Furthermore, by providing the sensor side with a circuit function that switches from smoke density analog output to temperature analog output, even when outputting two different analog signals, only one signal line with the receiving control panel is required. In addition, since the analog output can be switched on the sensor side, the burden on the reception control panel can be reduced.
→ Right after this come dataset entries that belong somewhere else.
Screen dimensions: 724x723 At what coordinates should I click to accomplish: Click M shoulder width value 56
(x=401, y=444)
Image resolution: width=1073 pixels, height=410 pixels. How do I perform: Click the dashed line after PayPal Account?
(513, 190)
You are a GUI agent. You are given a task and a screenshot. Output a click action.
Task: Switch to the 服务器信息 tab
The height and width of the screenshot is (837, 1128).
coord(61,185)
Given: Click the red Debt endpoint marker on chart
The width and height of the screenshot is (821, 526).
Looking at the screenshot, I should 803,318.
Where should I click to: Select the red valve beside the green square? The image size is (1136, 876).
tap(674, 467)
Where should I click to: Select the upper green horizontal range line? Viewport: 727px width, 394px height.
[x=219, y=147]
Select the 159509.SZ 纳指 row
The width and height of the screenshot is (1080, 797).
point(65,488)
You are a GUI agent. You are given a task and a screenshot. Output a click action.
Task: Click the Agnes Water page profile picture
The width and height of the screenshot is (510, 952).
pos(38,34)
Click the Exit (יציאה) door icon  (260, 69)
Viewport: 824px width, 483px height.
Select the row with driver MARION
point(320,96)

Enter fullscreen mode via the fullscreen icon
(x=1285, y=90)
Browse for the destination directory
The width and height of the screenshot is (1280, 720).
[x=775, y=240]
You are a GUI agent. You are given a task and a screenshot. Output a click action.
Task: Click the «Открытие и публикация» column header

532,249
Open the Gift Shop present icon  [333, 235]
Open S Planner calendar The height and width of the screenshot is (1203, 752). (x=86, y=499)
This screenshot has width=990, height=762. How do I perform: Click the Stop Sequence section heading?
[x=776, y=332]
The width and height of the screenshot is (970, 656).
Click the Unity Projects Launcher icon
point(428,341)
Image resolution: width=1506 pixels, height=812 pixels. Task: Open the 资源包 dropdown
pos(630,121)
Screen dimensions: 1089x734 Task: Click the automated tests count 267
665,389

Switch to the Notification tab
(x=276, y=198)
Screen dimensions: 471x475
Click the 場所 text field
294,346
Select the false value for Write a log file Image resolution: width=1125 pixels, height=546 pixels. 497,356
[Brief explanation of drawings]

FIG. 1 is a circuit block diagram showing an embodiment of the composite fire detector used in the present invention, FIG. 2 is an analog current output characteristic diagram of smoke concentration and temperature in the composite fire detector of FIG. 1, and FIG. Figure 3 is a conversion characteristic diagram of smoke concentration and detection voltage in the smoke detection section of Figure 1, Figure 4 is a conversion characteristic diagram of temperature and detection voltage in the temperature detection unit of Figure 1, and Figure 5 is used in the present invention. A block diagram showing an example of the receiving control panel, Fig. 6 is a flowchart showing fire judgment and fire control in the receiving control panel, and Fig. 7 shows temporal changes in each analog output of smoke concentration and temperature during a fire. 8 is a time chart showing the time change of analog output as seen from the reception control panel. FIG. 9 is a circuit block diagram showing another embodiment of the composite fire detector used in the present invention. It is. 1: Receiving control panel, 2a, 2b, 2c: Composite fire detector, 10: Power supply section, 11: Rectifier circuit, 1
2: Noise absorption circuit, 13: Constant voltage circuit, 20: Smoke detection section, 21: Oscillation circuit, 22: Light emitting element, 2
3: Light receiving element, 24: Amplification circuit, 25: Sample and hold circuit, 26: Impedance conversion section, 2
7, 34: operational amplifier, 28, 35: current conversion circuit, 30: temperature detection section, 31: reference voltage circuit, 3
2: Zener type temperature detection element, 33: amplifier circuit,
40: Transformer, 41: Rectifier circuit, 42: Stabilized power supply, 43: Power switch, 44: Input interface, 45: A/D converter, 46, 48, 52:
I/O port, 47: CPU, 49, 53: Output interface, 50: Display, 51: Alarm,
54: Control relay circuit, 55: ROM/RAM,
56: timer, 70: comparator, 72: relay, 72a, 72b: relay contact.

Claims (1)

[Claims] 1. A smoke detection section that outputs an analog signal proportional to the concentration of smoke caused by a fire and a temperature detection section that outputs an analog signal proportional to the temperature caused by the fire are provided in the same monitoring section, and the smoke detection section outputs an analog signal proportional to the temperature caused by the fire. In a fire alarm system equipped with a reception control panel that receives an analog signal from the temperature detection section and the temperature detection section via a signal line, at least one of the temperature and smoke concentration analog signals is common to both temperature and smoke concentration. A fire determination means that determines that there is a fire when the fire threshold level is exceeded; and a fire determination means that determines that there is a fire when the fire threshold level is exceeded; A fire alarm device characterized by comprising: control determination means.